** EXERCISE INPUTS follows **

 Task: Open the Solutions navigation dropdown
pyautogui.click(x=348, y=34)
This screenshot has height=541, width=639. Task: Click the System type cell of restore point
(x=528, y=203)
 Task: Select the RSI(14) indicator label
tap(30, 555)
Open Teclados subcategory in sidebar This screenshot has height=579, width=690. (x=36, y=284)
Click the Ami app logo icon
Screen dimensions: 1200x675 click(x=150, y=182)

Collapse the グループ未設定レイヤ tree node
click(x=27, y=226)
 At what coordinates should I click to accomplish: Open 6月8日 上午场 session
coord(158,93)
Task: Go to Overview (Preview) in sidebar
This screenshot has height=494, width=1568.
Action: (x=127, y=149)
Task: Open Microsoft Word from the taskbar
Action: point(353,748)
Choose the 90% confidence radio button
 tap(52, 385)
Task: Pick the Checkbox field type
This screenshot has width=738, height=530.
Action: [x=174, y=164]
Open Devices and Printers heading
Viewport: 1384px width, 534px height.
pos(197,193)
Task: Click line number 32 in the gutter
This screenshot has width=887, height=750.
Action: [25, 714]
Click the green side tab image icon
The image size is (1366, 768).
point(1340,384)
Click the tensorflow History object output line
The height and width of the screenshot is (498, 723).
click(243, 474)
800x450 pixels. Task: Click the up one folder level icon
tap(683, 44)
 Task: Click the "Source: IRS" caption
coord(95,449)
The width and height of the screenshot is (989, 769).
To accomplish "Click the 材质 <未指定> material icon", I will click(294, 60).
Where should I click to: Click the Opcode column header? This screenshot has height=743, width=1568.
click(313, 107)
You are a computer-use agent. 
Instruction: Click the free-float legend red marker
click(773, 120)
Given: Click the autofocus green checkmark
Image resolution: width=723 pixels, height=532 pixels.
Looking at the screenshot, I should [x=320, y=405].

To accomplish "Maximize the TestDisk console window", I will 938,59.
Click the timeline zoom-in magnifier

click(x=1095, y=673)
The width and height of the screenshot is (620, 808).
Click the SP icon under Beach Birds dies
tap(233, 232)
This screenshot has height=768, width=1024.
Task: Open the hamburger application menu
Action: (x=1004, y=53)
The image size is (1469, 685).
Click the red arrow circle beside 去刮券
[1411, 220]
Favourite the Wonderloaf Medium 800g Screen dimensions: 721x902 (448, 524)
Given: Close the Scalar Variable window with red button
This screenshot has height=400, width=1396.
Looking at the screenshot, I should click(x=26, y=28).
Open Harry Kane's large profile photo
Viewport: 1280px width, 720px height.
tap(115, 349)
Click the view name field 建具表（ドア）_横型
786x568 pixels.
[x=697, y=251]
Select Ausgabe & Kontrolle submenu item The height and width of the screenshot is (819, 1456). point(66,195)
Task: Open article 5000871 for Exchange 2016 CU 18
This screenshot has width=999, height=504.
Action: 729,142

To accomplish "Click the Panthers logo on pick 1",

** End of EXERCISE INPUTS **

INSTRUCTIONS TO FOLLOW = Which lines in the records above hold the string "Given"? Copy each of them.

ANSWER BOX =
Given: Click the autofocus green checkmark
Given: Close the Scalar Variable window with red button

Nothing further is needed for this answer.